■ RECORDS PROVIDED
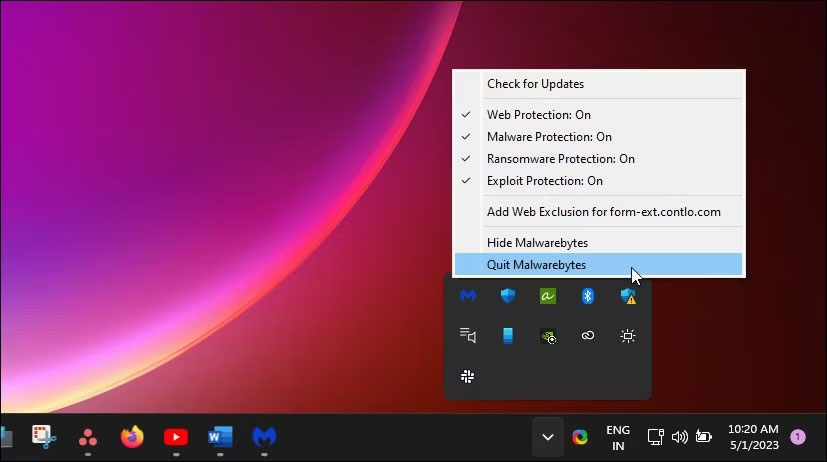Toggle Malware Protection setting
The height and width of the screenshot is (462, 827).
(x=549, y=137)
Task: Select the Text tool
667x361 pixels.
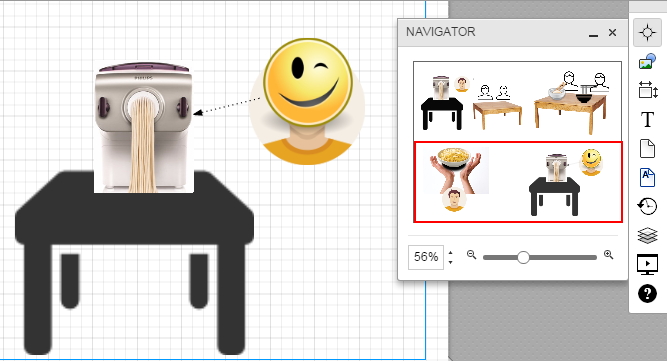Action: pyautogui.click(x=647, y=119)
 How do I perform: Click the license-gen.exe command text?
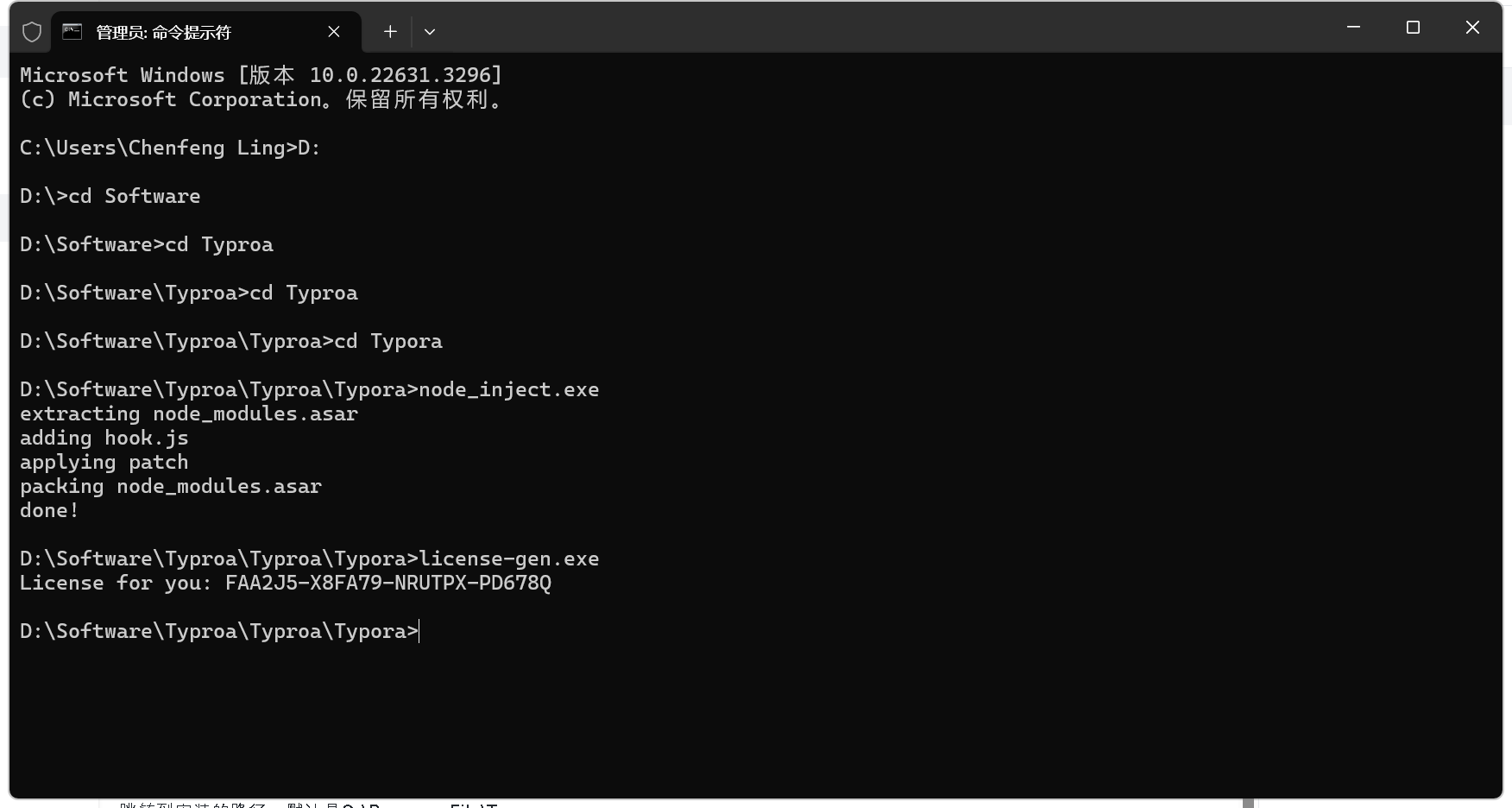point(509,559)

---

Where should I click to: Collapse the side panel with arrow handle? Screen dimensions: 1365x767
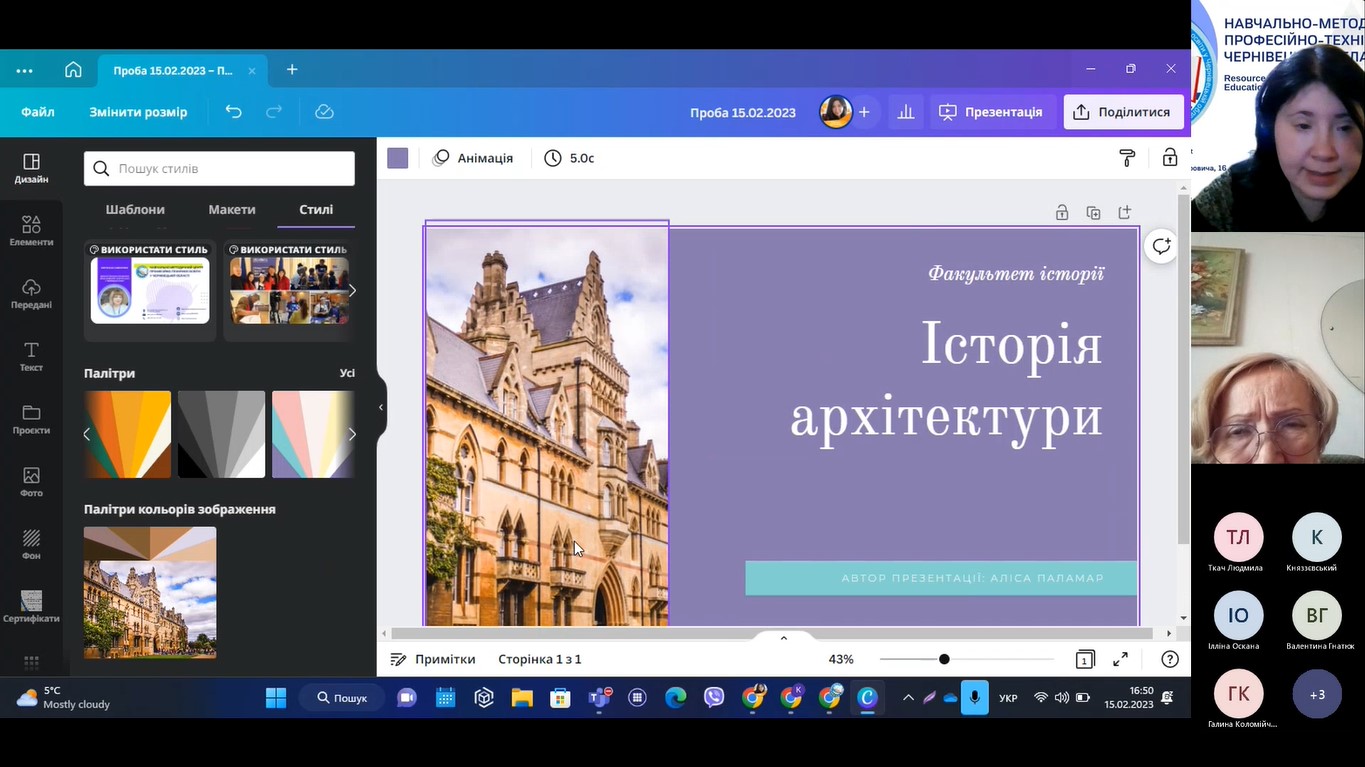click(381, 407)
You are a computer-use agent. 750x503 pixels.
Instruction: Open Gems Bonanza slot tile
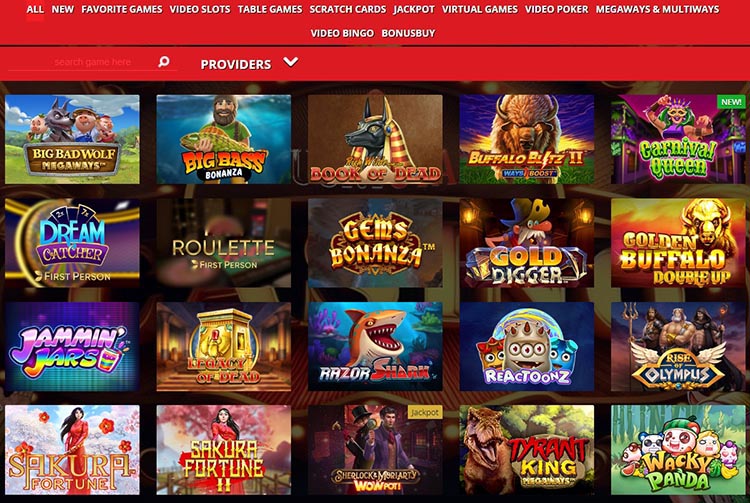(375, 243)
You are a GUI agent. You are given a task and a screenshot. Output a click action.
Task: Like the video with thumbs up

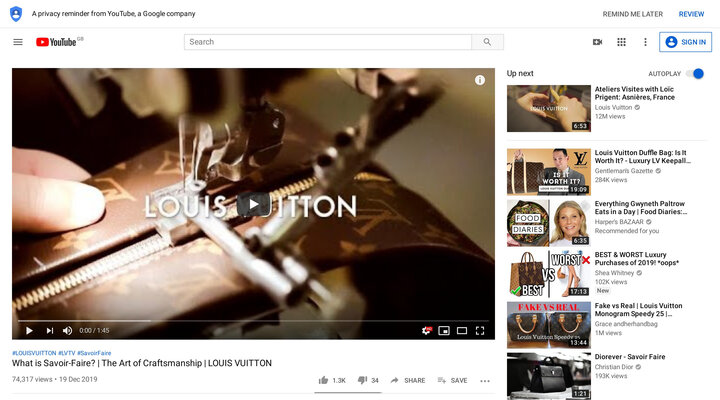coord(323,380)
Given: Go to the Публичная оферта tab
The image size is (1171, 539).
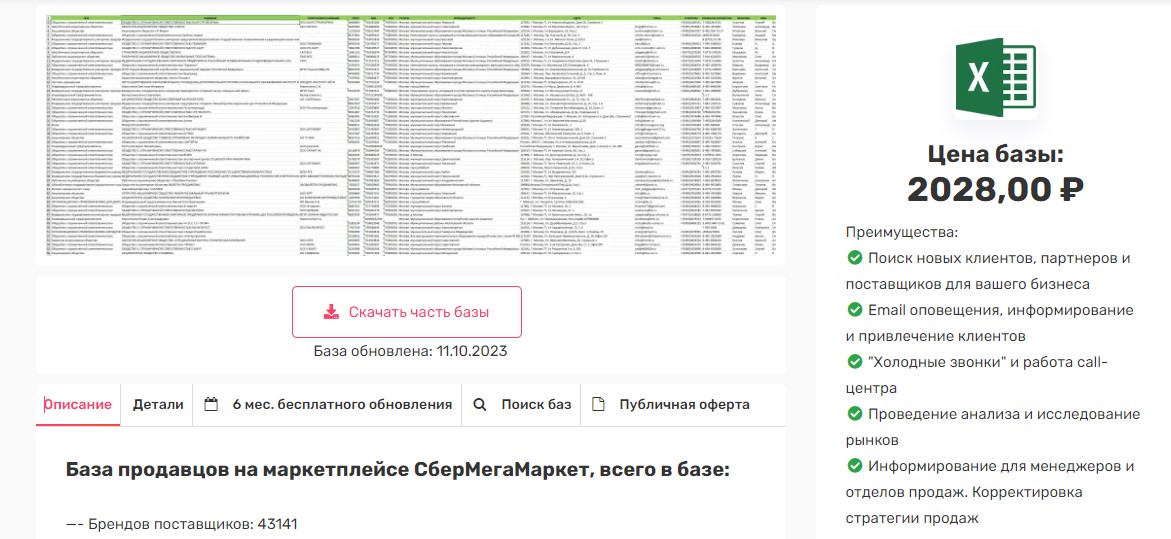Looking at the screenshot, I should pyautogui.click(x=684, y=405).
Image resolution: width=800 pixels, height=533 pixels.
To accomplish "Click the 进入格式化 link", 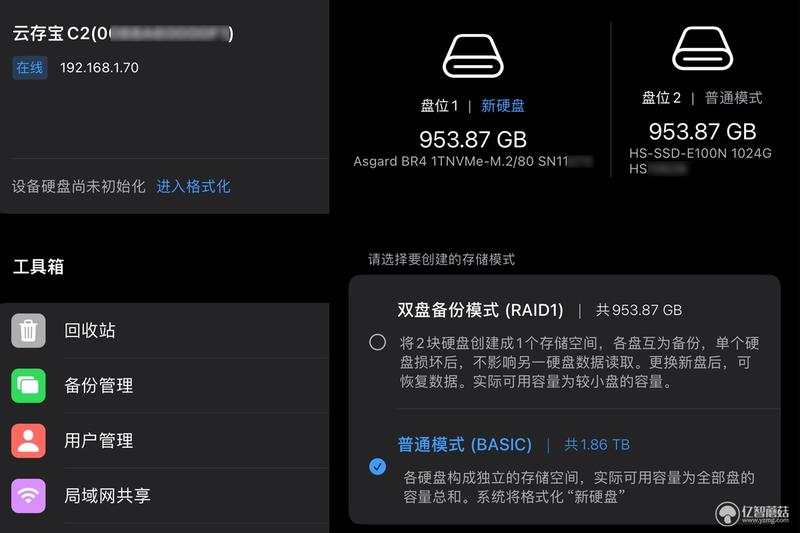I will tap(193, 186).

■ WHAT IS NEEDED
Only the number should be given: how many lines of the data contain the word "agent"?

■ RESULT BELOW
2